■ AIM OF THE TASK ■
Give again, word for word, each line below starting at the one that contains "Select the Gender column header" and ending at the one that contains "Task: Click the Kansas City Chiefs logo".

*** Opening of THE RECORDS ***

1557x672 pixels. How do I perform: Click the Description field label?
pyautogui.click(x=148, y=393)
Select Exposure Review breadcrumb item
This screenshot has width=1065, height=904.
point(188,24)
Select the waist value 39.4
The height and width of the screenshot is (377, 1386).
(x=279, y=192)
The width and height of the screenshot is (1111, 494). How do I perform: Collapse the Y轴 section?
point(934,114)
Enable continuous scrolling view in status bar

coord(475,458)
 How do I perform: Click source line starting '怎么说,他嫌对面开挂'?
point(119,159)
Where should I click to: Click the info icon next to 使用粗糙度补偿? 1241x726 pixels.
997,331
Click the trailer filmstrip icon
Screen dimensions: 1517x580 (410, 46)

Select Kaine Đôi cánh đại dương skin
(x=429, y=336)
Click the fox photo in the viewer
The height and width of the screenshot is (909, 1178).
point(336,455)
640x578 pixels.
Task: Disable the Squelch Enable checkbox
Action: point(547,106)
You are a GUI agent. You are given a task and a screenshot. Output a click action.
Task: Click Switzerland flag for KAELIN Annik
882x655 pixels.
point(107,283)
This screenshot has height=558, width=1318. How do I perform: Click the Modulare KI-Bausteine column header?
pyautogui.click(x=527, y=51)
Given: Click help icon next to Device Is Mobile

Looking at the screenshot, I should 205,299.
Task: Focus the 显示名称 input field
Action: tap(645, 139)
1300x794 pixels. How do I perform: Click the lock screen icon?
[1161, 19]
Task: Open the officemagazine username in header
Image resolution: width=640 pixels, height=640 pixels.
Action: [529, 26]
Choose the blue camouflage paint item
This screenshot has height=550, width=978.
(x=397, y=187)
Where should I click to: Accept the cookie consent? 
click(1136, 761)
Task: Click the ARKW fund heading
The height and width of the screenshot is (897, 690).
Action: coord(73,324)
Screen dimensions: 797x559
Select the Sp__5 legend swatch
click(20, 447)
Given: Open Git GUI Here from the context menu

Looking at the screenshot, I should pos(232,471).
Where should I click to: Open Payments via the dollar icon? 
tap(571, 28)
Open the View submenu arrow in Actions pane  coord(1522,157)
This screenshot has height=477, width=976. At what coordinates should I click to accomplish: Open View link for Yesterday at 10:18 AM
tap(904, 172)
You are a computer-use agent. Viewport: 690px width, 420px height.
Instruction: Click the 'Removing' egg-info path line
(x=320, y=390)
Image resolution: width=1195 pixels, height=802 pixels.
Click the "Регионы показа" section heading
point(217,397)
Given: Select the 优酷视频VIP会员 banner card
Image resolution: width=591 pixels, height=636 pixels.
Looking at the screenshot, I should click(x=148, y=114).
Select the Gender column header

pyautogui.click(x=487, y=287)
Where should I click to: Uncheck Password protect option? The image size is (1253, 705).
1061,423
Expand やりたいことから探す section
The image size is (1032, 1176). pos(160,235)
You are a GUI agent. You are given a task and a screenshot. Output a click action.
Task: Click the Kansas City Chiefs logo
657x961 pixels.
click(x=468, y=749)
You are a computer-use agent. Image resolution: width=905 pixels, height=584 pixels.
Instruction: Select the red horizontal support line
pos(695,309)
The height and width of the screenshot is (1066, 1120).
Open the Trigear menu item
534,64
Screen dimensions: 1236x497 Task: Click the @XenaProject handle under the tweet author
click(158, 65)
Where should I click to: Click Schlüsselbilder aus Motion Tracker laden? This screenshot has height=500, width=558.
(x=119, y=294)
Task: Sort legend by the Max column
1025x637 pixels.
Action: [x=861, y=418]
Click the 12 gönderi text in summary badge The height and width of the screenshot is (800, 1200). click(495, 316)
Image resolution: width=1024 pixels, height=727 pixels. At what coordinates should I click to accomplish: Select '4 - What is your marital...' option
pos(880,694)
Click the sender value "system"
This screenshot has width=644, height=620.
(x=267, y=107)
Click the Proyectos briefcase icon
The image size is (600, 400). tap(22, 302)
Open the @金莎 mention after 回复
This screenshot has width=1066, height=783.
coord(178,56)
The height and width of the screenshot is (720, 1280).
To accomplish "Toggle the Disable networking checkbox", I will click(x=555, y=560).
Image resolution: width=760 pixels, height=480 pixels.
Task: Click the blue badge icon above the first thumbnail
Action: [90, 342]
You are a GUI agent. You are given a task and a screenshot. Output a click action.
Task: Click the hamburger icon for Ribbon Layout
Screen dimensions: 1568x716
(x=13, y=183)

*** Close of THE RECORDS ***

■ OUTPUT OF THE EXERCISE ■
Select the Gender column header

pyautogui.click(x=487, y=287)
Where should I click to: Uncheck Password protect option? The image size is (1253, 705).
1061,423
Expand やりたいことから探す section
The image size is (1032, 1176). pos(160,235)
You are a GUI agent. You are given a task and a screenshot. Output a click action.
Task: Click the Kansas City Chiefs logo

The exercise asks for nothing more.